Thursday, July 21, 2022

Jacob's Blog Post

 Mixing BAM with Jams

“This is gonna be hilarious, the farmer won’t even know what happened,” said Ricky.

“I don’t know, that hay bale is really close to that barn,” warned Rocky.

“Who cares, I won’t do anything serious,” shrugged Ricky. 

    As Ricky put the match to the hay bale, it was immediately engulfed in flames. Then fire spread to the barn, while the barn went up in flames. Ricky started panicking and started running in circles. 

“Oh, no! Oh, no! Farmer Larry is going to kill me!”

    As he yelled, the animals' cries were heard as they roasted in their pens. The fire then spread to the dry grass, while the twins ran to the well to fetch buckets of water. They threw bucket after bucket of water onto the barn, to no avail. 

“What’re you boys doin'!” hollered farmer Larry. “You done burned my barn down and turned my cows into roast beef!”

    As he said this, the wind picked up and made the flames even hotter. Slowly, the embers floated high into the air. The straw roofs of the houses easily caught fire, setting the whole village aflame. Even Ricky and Rocky's parents, along with many others, died in the fire. Their only family member left was their aunt who lived as an inn keeper. Their aunt resented them a little for the incident, but tried not to show it. Rocky was a musician and played the fiddle. His loud practicing drove many people insane. They both barely spent any time in doors. The two turned to the countryside, since it was mostly unexplored. One day, as the twins ventured out farther, they found a cave. 

“Oohh, look, Rocky, a cave! I bet there’s a lot of cool things in there,” said Ricky.

“I don’t know, Ricky, it looks dark and ominous.” 

“Don’t worry about it. I’m sure it’ll be fine. There’s nothing to do in this boring town anyways.” 

    They ventured into the cave and it smelled rotten, but had a huge open space. 

“Eewwww. It smells like something Aunty’s cat would bring in from the streets,” sneered Rocky.

“Right, but I wanna see where that stench is coming from,” said Ricky.

    It was very dark, and dripping water could vaguely be heard bouncing off of the stone walls. As they both walked through, the smell grew worse and worse. 

“Hey, Ricky, what are these weird long sticks that I keep feeling. It’s kinda odd that there would be sticks inside of a cave,” said Rocky

“I’m sure we’ll figure it out when we get to the end of the cave. It sure is dark in here,” replied Ricky. 

    There were many more of these sticks as they walked further and further. After five more minutes, they saw a light glowing around a corner. 

“Look there, Rocky, I had a feeling there was something in here.” 

    As they drew near, the sticks started to look less like sticks.

“AAAAHHH, Ricky, these are bones!” yelled Rocky.

    As soon as he yelled, there was a low grumbling that echoed through the caverns. But Ricky didn’t care, because he saw a mysterious box on the ground with torches next to it. 

“Wow! Look at that! I bet there’s something important inside,” said Ricky, as he ran ahead. 

“No! Please don’t leave me here! Something is gonna come get me,” said Rocky. 
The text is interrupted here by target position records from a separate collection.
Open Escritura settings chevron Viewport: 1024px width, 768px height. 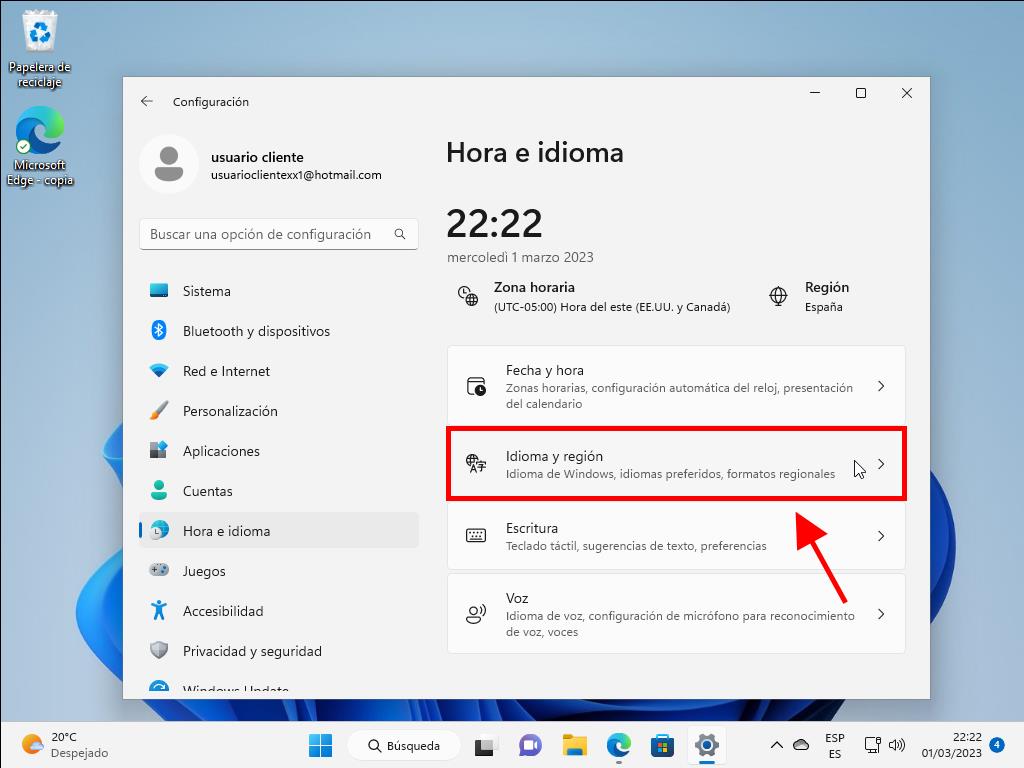[x=880, y=536]
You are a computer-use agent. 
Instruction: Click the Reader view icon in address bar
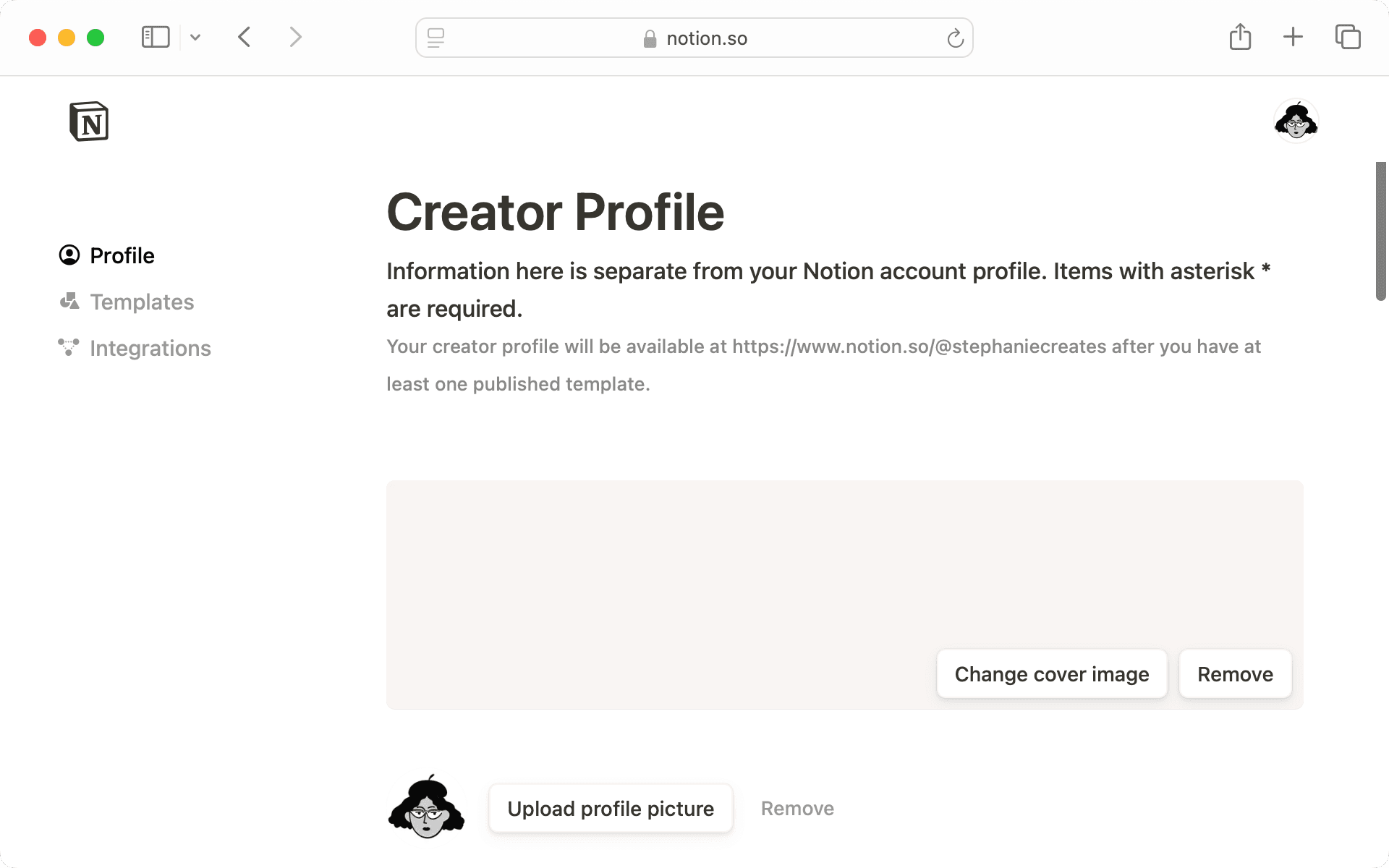(436, 38)
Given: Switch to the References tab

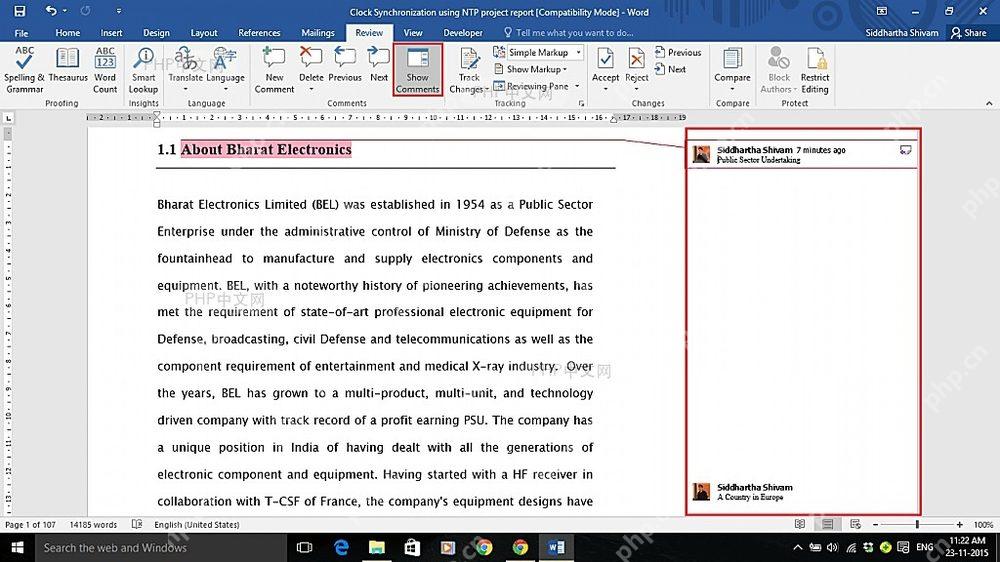Looking at the screenshot, I should pyautogui.click(x=259, y=33).
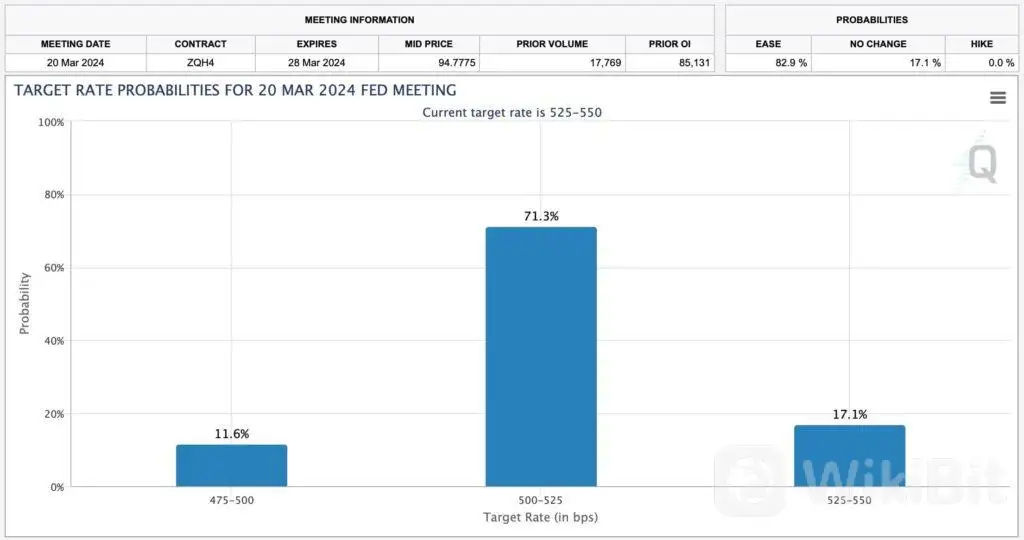Select the ZQH4 contract cell
Viewport: 1024px width, 540px height.
coord(200,62)
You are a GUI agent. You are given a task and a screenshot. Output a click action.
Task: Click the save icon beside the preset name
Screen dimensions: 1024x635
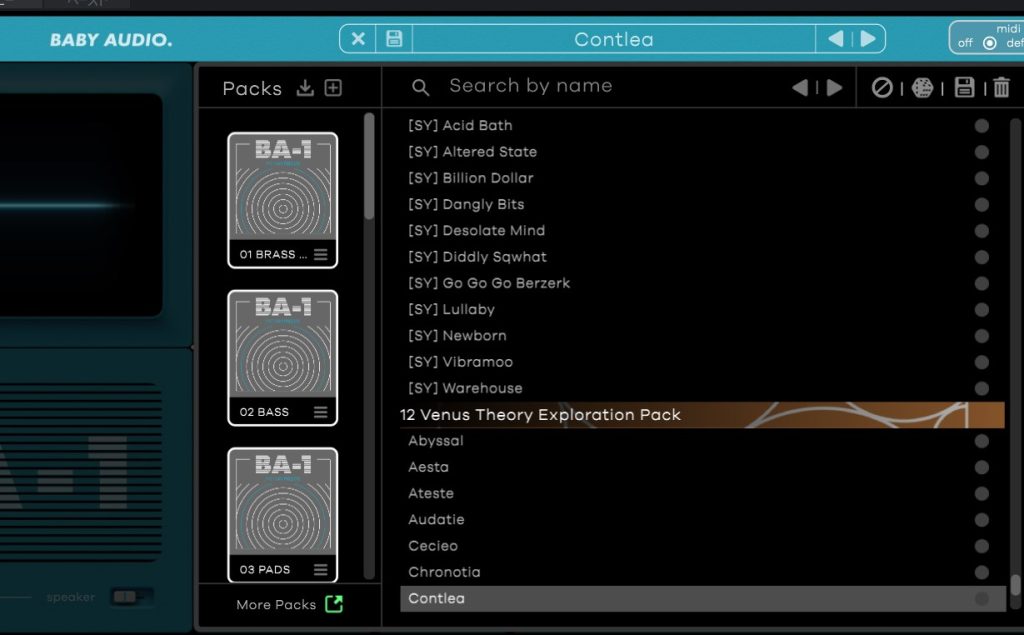394,39
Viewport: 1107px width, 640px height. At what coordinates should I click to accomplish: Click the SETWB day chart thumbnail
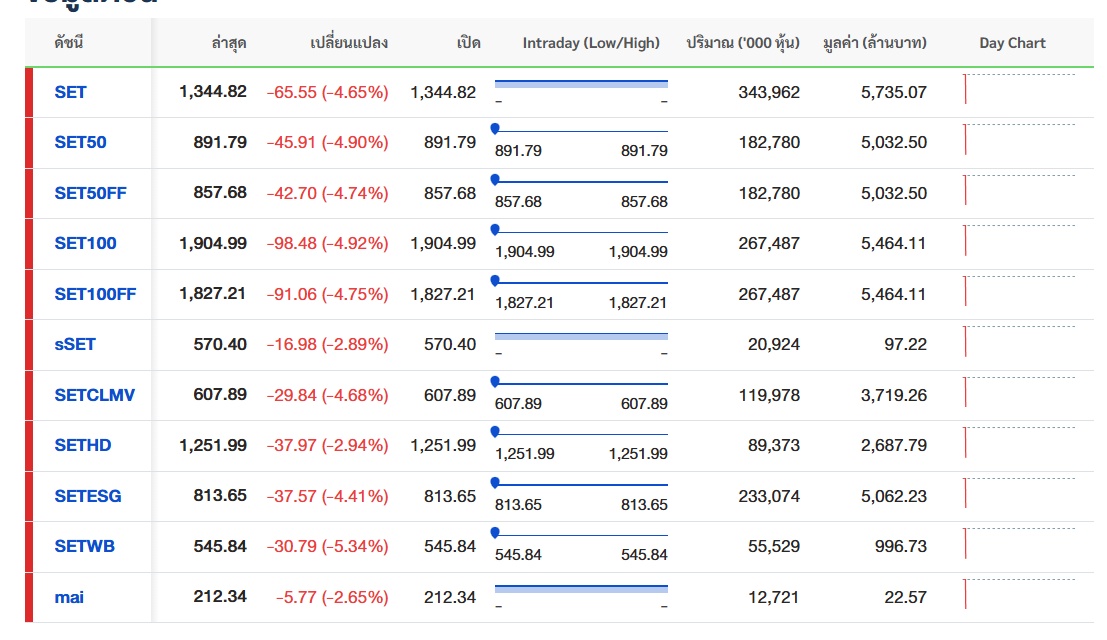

    The mysterious box creaked as he slowly opened it. The chest was dusty and had heaps of cobwebs. Ricky tore through the box and found a straight stick with engravings at one end. 

“Are you serious! I came all the way down this tunnel for a stupid stick!” complained Ricky as he kicked a bone into the darkness. “Not even a unicorn or a leprechaun!”

“I don’t think that could’ve fit in the box,” remarked Rocky.

“I know, but I was expecting like a flying carpet or something.”

“Well, you might as well take the stick since we went through all this trouble,” said Rocky.                               

    But the place where Ricky’s bone landed started to move. It soon caused the whole cave to tremble, sending dust and rocks everywhere. Then, slowly, an eye the size of a pregnant mare peered in on them! A hand emerged to grab them, but they already started running. 

“AAAAAHHHHH!” 

    The way back out of the cave felt like seconds. Soon, they slipped out and into the light.

“I told you we shouldn’t have gone in there!,” said Rocky

“That was terrifying, but at least we got something to show for it,” said Ricky, holding up the stick. “Man, I wish we could have some water right now. I’m thirsty from all that running.” Bam!! A glass of water fell right into Ricky’s hand. In astonishment, the two brothers looked at each other. 

“Did I do that? How did this happen?” asked Ricky.

“I think that stick is a magic wand, and that monster was guarding it!” said Rocky. 

    The twins went back to the town to test if it was really a magic wand. 

“I wish aunty’s stupid old cat would disappear.” Then BAM!! No more cat. Even in school they tried it out. “I wish I had the answers to this test,” whispered Rocky. Then BAM!! The test answers right there. “I wish for the best fiddle in the world,” BAM!! Soon, the mischevious twins found out a way to mess with everyone else. 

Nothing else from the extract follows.